Data excerpts:
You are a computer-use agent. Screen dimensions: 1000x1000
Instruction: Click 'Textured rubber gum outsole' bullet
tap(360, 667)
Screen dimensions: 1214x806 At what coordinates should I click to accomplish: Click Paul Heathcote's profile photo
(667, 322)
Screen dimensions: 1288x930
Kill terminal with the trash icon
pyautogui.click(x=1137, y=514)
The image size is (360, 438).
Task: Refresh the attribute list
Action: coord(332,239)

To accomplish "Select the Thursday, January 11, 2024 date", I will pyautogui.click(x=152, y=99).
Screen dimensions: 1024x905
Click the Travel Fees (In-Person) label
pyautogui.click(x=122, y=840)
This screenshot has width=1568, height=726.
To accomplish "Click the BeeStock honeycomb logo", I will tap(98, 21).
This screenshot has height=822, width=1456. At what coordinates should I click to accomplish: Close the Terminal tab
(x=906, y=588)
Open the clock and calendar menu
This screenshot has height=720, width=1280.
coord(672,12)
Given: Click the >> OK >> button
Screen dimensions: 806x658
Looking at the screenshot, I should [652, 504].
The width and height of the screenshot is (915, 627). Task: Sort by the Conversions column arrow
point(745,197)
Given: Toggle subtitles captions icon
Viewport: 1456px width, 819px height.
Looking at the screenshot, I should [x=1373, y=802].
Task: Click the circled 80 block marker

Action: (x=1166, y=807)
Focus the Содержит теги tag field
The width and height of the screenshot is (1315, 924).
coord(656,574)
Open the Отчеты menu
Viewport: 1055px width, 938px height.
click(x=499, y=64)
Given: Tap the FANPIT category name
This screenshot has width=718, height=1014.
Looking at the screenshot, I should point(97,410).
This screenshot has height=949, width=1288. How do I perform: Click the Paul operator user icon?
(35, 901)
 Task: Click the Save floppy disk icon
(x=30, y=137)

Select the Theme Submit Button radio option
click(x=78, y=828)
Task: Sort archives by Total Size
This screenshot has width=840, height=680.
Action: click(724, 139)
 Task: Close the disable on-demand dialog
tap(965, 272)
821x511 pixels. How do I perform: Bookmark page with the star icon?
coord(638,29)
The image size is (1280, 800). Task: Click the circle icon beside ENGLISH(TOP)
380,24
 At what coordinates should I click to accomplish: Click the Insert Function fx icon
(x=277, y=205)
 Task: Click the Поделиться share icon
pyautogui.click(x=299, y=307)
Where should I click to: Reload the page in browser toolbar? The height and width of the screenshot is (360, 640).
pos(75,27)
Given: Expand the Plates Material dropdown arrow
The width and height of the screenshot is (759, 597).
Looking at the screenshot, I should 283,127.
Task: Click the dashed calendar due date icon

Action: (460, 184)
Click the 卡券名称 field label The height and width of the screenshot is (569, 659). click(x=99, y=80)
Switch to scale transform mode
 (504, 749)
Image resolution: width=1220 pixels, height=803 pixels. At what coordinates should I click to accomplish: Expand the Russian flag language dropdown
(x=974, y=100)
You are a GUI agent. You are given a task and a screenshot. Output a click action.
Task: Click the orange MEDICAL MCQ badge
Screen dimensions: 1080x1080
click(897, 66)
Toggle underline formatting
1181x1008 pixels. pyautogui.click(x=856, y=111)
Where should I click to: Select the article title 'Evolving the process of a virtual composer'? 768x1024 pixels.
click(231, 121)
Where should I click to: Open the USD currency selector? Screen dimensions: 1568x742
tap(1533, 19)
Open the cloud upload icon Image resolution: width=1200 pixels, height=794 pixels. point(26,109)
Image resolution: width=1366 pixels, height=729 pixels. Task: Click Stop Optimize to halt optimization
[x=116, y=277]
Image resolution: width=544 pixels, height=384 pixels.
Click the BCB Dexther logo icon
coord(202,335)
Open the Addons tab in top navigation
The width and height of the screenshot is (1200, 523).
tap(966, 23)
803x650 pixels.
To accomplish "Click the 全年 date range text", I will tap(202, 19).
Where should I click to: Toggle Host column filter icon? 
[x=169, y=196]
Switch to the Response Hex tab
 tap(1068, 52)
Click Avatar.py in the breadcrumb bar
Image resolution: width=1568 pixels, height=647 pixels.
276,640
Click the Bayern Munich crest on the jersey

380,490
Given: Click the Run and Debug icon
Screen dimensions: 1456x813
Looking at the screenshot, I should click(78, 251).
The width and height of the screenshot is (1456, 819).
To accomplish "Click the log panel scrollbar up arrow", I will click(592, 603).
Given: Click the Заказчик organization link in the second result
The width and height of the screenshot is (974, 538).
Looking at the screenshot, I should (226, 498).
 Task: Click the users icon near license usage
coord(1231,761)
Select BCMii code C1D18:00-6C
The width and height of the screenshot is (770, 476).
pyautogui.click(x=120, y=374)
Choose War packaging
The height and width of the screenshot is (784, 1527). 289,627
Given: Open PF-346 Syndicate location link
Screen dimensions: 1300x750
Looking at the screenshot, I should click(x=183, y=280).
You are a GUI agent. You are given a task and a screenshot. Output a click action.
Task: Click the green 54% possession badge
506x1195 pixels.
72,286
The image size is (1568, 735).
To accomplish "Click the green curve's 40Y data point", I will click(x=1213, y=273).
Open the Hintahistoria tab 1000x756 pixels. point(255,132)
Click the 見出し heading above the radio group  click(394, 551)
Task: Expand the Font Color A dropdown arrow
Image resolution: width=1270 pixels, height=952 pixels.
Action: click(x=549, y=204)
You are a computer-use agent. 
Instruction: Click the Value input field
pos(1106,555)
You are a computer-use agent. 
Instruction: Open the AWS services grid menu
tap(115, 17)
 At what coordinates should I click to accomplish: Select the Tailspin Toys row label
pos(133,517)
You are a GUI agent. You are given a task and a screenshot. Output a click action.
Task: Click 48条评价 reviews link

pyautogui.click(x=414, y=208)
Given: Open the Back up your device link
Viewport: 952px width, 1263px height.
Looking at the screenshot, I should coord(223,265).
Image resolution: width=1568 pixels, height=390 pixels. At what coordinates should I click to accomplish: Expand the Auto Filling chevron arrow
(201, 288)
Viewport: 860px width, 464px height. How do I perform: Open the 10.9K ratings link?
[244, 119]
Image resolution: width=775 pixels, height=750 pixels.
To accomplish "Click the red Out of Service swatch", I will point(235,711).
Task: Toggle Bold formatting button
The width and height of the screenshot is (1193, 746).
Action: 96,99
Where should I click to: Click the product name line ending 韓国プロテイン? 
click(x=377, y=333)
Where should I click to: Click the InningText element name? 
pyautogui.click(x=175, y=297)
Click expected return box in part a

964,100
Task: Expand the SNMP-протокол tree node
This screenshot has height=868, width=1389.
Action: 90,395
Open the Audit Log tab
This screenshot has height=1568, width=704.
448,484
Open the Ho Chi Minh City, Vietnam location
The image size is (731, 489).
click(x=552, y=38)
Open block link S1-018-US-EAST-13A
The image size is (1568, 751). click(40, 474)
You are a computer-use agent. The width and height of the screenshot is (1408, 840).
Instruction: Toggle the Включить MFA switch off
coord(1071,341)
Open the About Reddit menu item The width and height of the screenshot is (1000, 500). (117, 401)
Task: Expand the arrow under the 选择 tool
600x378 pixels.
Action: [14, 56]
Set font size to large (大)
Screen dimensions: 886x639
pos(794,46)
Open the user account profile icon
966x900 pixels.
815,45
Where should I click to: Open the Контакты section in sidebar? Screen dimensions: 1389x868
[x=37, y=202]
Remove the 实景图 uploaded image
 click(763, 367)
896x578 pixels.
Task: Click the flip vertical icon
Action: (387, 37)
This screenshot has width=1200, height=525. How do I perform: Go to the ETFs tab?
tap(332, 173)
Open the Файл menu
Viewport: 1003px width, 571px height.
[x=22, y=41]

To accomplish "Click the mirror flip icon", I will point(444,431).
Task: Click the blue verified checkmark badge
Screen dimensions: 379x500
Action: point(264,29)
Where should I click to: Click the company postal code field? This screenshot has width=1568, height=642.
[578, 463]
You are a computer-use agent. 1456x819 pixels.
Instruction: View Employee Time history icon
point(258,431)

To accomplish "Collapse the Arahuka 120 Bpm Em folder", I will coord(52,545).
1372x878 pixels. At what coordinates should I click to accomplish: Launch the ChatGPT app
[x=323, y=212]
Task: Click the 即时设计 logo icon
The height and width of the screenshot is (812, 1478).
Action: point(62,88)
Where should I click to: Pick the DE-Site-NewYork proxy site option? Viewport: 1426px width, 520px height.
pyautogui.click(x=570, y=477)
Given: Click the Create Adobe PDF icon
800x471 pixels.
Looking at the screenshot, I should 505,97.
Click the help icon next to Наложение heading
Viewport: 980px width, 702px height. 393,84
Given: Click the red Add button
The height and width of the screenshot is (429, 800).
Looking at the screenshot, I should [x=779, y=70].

Instructions for the task: Rewrite the stretch from the start of the material through the line that contains "Action: coord(332,239)", replacing "Screen dimensions" with "Display size" and leaving everything else unchanged.

Correct result:
You are a computer-use agent. Display size: 1000x1000
Instruction: Click 'Textured rubber gum outsole' bullet
tap(360, 667)
Display size: 1214x806 At what coordinates should I click to accomplish: Click Paul Heathcote's profile photo
(667, 322)
Display size: 1288x930
Kill terminal with the trash icon
pyautogui.click(x=1137, y=514)
The image size is (360, 438).
Task: Refresh the attribute list
Action: coord(332,239)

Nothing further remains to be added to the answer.